Concesionario vial responde por animales sueltos

Al confirmar la condena contra Camino de las Sierras SA a resarcir los daños sufridos por usuarios de una ruta concesionada que colisionaron contra caballos, que se encontraban sueltos en la misma, la Cámara 5ª en lo Civil y Comercial de Córdoba destacó que “la responsabilidad por los daños causados por animales sueltos en la vía, le cabe al concesionario en virtud del riesgo asumido al momento de contratar, llegándose a sostener la responsabilidad objetiva de la concesionaria, quien asume frente al usuario una obligación de seguridad por el resultado, consistente en que aquél debe llegar sano y salvo al final del recorrido, en consonancia con el principio de la buena fe (artículo 1198, Código Civil -CC-) y el deber de custodia que sobre aquella recae”.

En la causa entablada por Francisco Constanza y Lidia Cismondi contra el concesionario vial, el tribunal de origen condenó a la demandada a abonar una indemnización superior a 34 mil pesos, lo cual fue apelado por Camino de las Sierras.
Sin embargo, la citada Cámara, integrada por Abel Granillo -autor del voto- y Abraham Griffi, rechazó el recurso y confirmó la sentencia impugnada, señalando que “aparecen en el horizonte jurisdiccional, y con la salvedad de que ellos provienen del más Alto Tribunal Nacional, donde (…) dos votos dictados en el precedente Ferreyra, han echado luz definitiva en la cuestión”, al establecer que “la vinculación que existe entre la concesionaria y el usuario es netamente contractual, en el marco de una relación de consumo, donde lo oblado por el consumidor debe ser considerado el precio del servicio (…), es una típica relación de consumo a tenor de lo fijado por la ley 24240 y en consonancia con lo dispuesto por el artículo 42 de la Carta Magna”.

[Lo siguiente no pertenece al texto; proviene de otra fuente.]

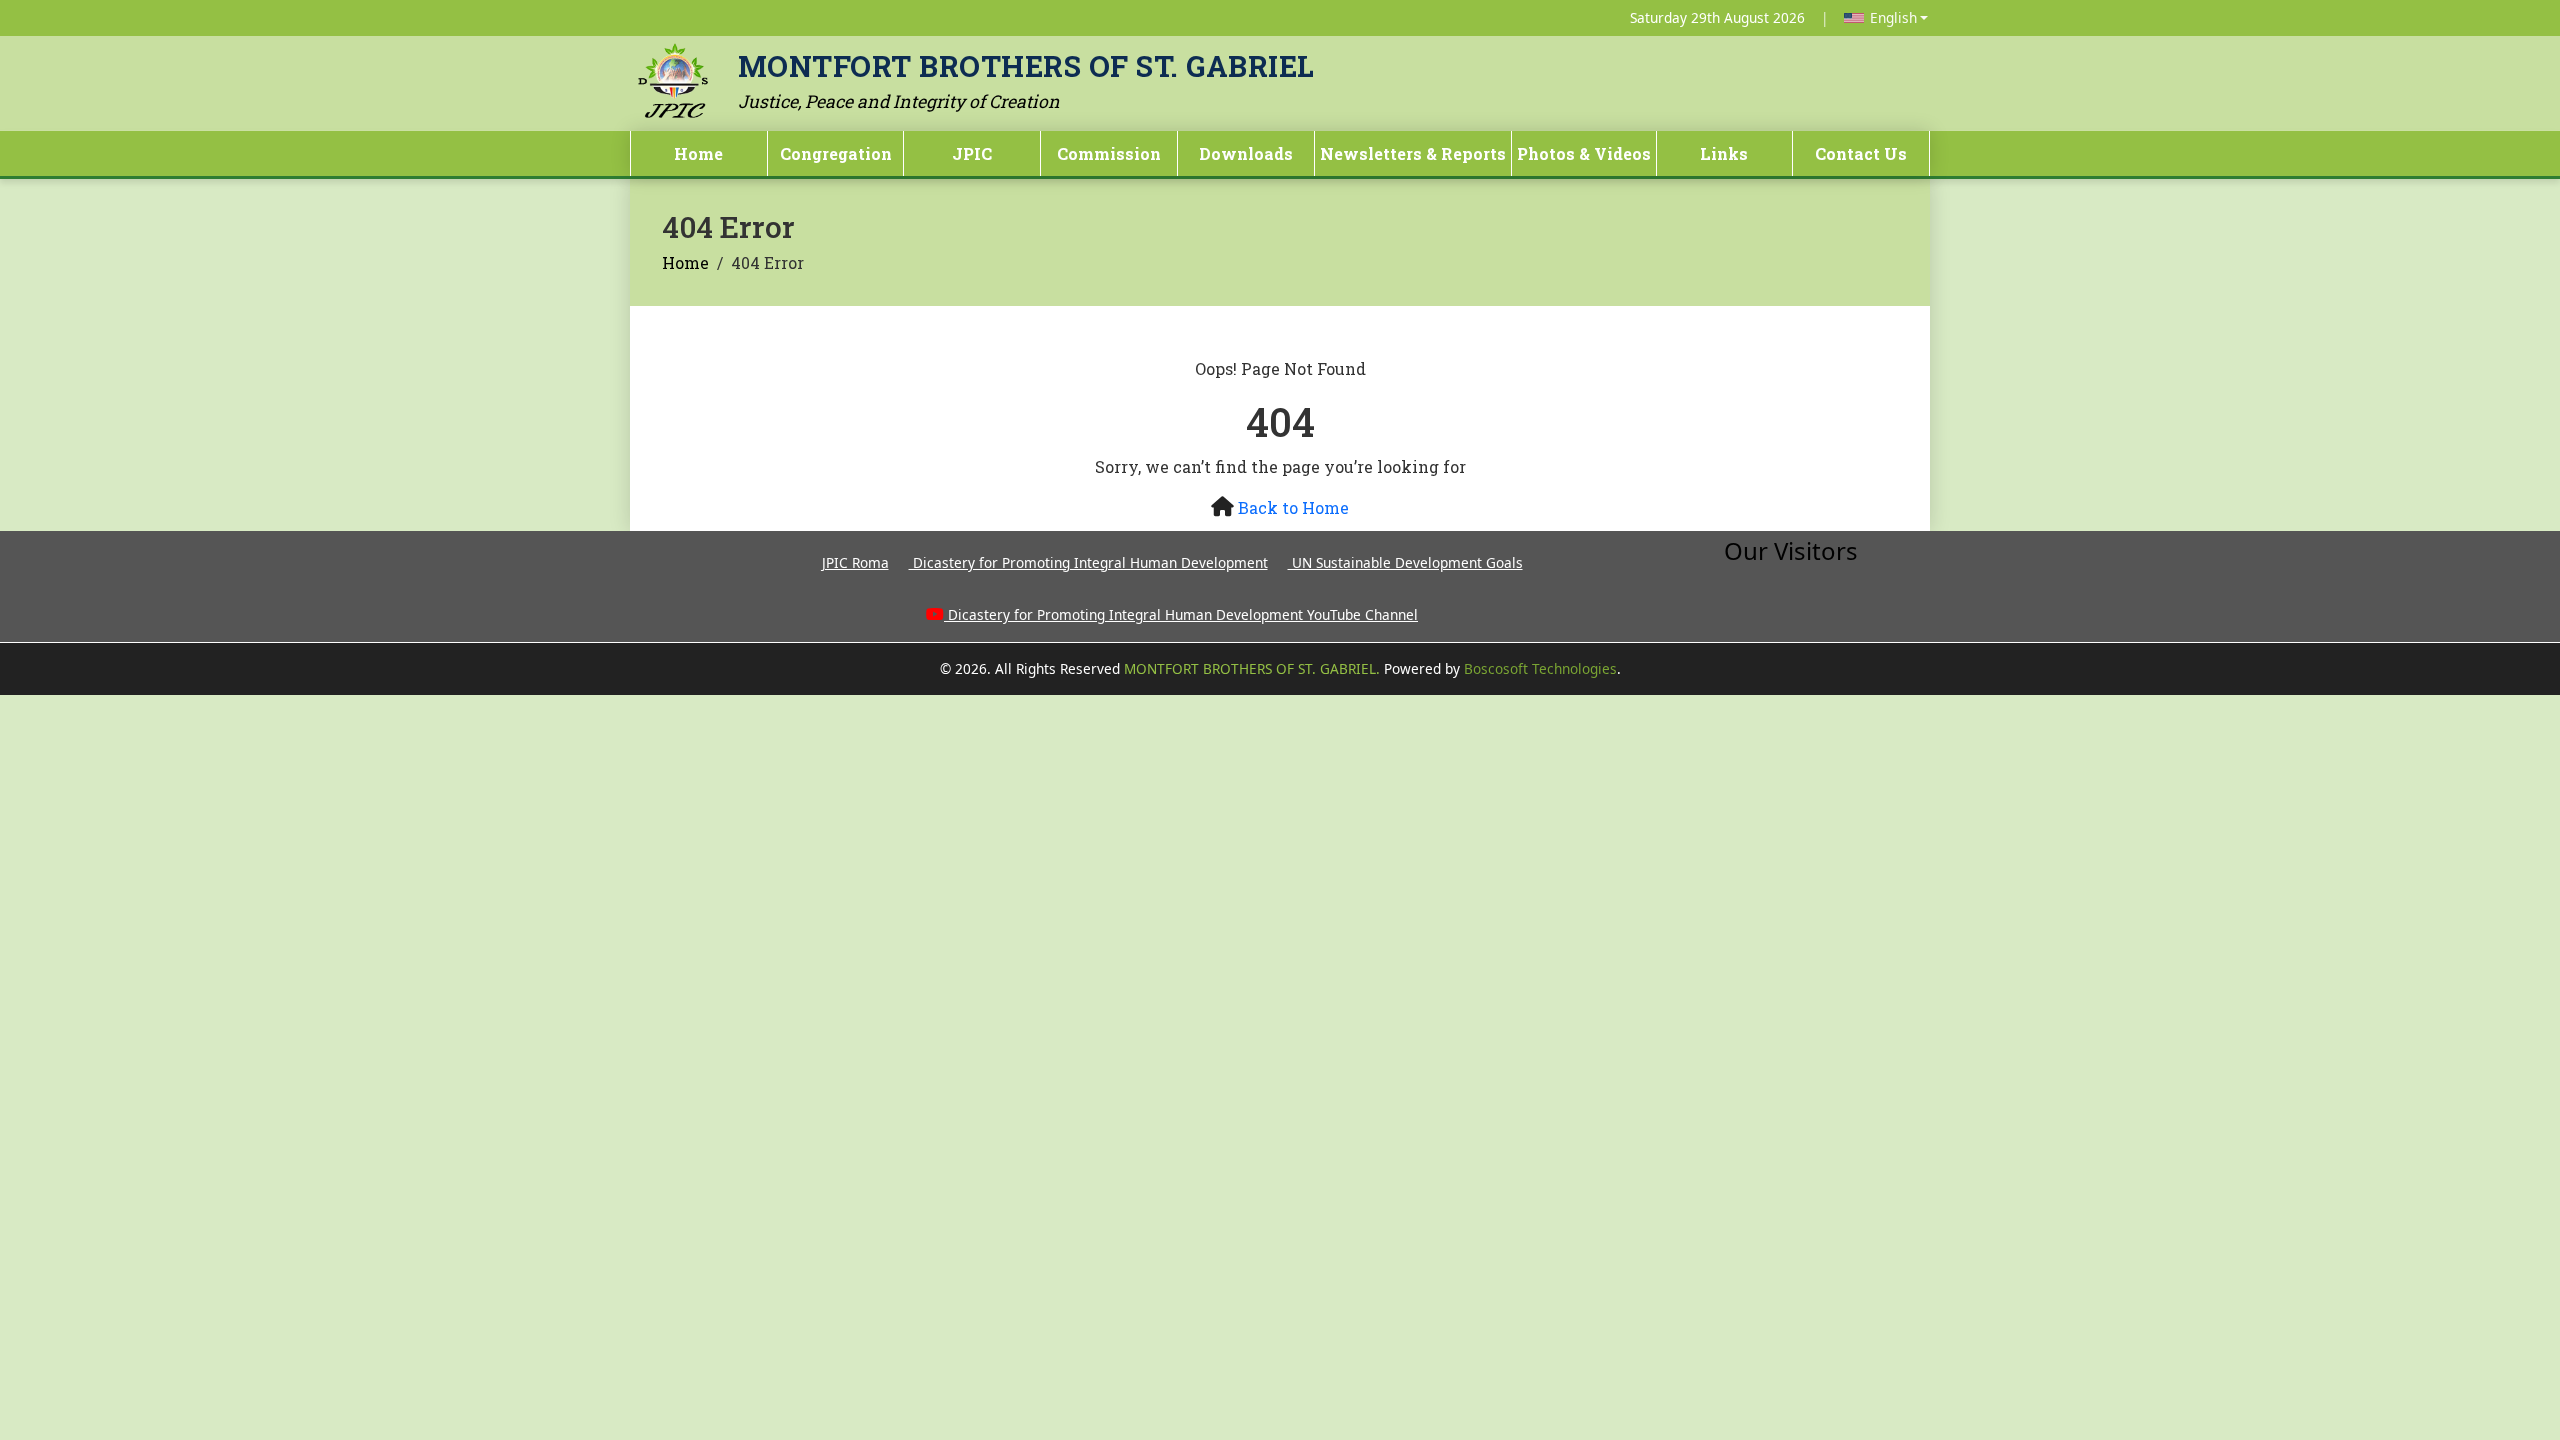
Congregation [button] (836, 153)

Se indicó que “el pago del peaje constituye la cancelación del valor del servicio que se presta no sólo al titular del vehículo sino a las personas transportadas y que obliga a la concesionaria a brindar la totalidad de los medios necesarios para que el usuario logre su objetivo, que no es otro que poder circular con la debida seguridad en toda la traza, obligación cuyo cumplimiento debe ser valorado a la luz de lo dispuesto por los artículos 1198 y 901 y siguientes del CC”, al tiempo que “la responsabilidad que le cabe al concesionario, no queda enervada ni excluida por aquella que le corresponde al dueño o guardián del animal y con base en lo dispuesto por el art. 1124 del CC”.
“En consecuencia, con el riesgo asumido, cabe atribuirle responsabilidad directa, que nace de una obligación de seguridad a cargo de la concesionaria y (…) este deber de seguridad se corresponde con la prestación del servicio a cargo del concesionario, en términos tales que mantenga indemne la integridad física y patrimonial del usuario, pues éste ha depositado su confianza, la cual estriba, objetivamente considerada, en el tránsito por la vía sin riesgo alguno para dichos bienes”, se concluyó.